### Activities
1 - What does the article on securing source code say should be enforced in the source control management system?
2 - Please pick up the article on securing source code from where it stops and keep writing it.

### Document segment
▼
Not since the Spanish Flu has the world come to a stop the way Coronavirus or Covid-19 has collectively brought humanity to our knees.

The world has turned upside down, entire countries are on lockdown, and with hundreds and thousands of businesses transitioning to work from home, another frightening epidemic (of lesser proportion but still dangerous) is rising – malicious hackers. Hackers are exploiting the pandemic in any way that they can from preying upon people’s concerns such as sending phishing emails with supposed information about the pandemic or claiming to offer a VPN, something many employees now need to conduct work.

And due to the shift from working in office, behind firewalls due to the Corona era of working from home, it’s imperative that the CISO and cyber team build a highly strategic cybersecurity plan and policy that employees must adhere to in order to protect the company. Because source code in particular has a high risk of exposure and theft, the consequences of not setting policies into place are dire.

Best Practices to Secure Source Code – Quickly!

There are several quick policies the cyber team can put into place for R&D while building out a more cohesive strategy.

Enforce 2FA (2-factor authentication) security configuration in the source control management system.

Monitor and Review public code repositories to make sure they house open source projects only and ensure that no private IPs have been exposed.

Clean Your Repositories and make sure no sensitive information such as API tokens, credentials, database connections strings or certificates are exposed.

Educate Developers to ensure they are well aware of the risk of secrets exposed through code.

Track Source Control And Access. Tracking who has access to your source code provides control and the opportunity to limite or revoke access at any time for any reason. Be sure to communicate and coordinate with HR so that if someone is being let go, their access can be revoked at the same time they are given notice.
▲
### Collected material
▼
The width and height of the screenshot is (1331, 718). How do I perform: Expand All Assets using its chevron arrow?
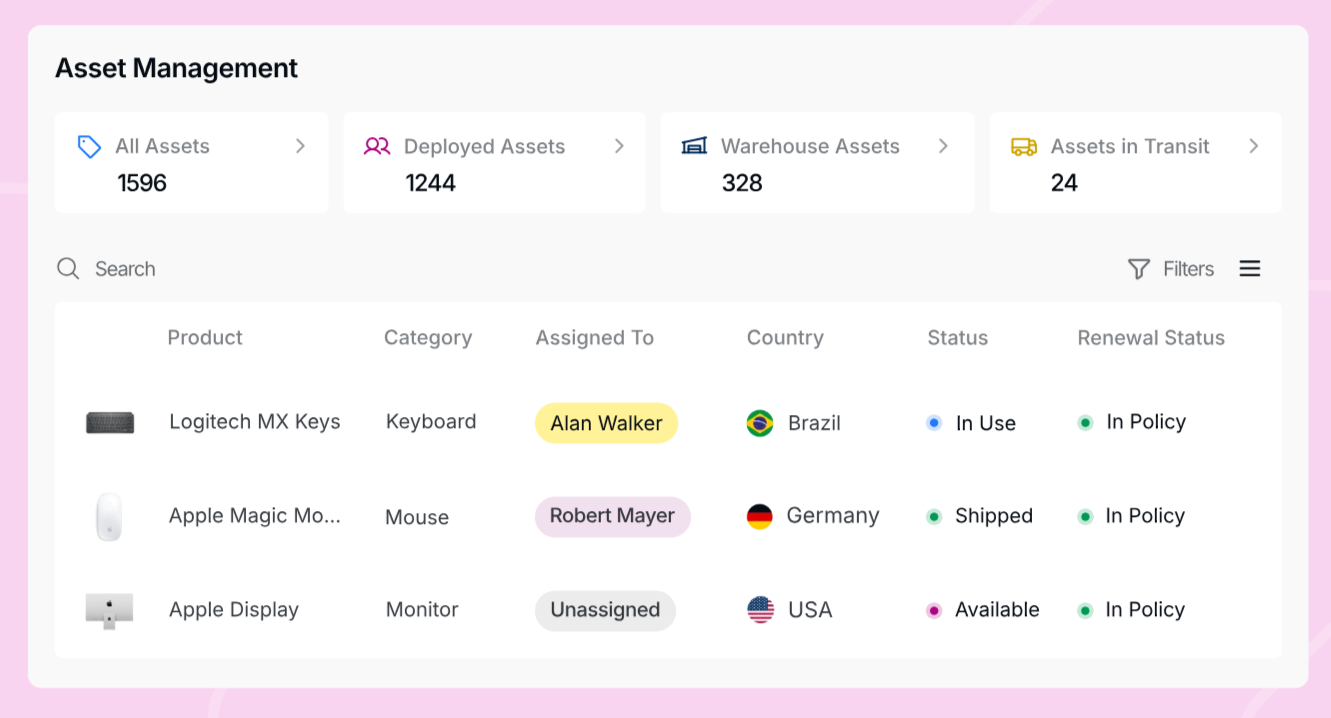point(300,146)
▲
### Results by task
1 - 2FA (2-factor authentication) security configuration.

2 -
Silo Authorization Controls – Not everyone needs or should have access to all source code. Separation of access helps mitigate the risk of code availability.

Legal Review – It might sound obvious but it’s vital that every contractor and employee have a signed contract and NDA in place. If you don’t have legal requirements in writing that the IP and any code that is written for the organization belongs to the org., then there is no legal protection against stealing the source code. If there is a contract missing, speak with your legal department and get it up to speed – now.

Cyber Security Is A Company Wide Responsibility

Get into the mindset that you need to actively secure your source code and that it is a company wide endeavor.

Communicate the policies with security and engineering managers across the company.

Have a member of the security team set up sessions to speak with each department and discuss how the theft of source code and lax cyber security policies impact each segment of the business.

By making cyber security a professional goal, everyone in your organization will be empowered to work towards the common goal of secured company IP.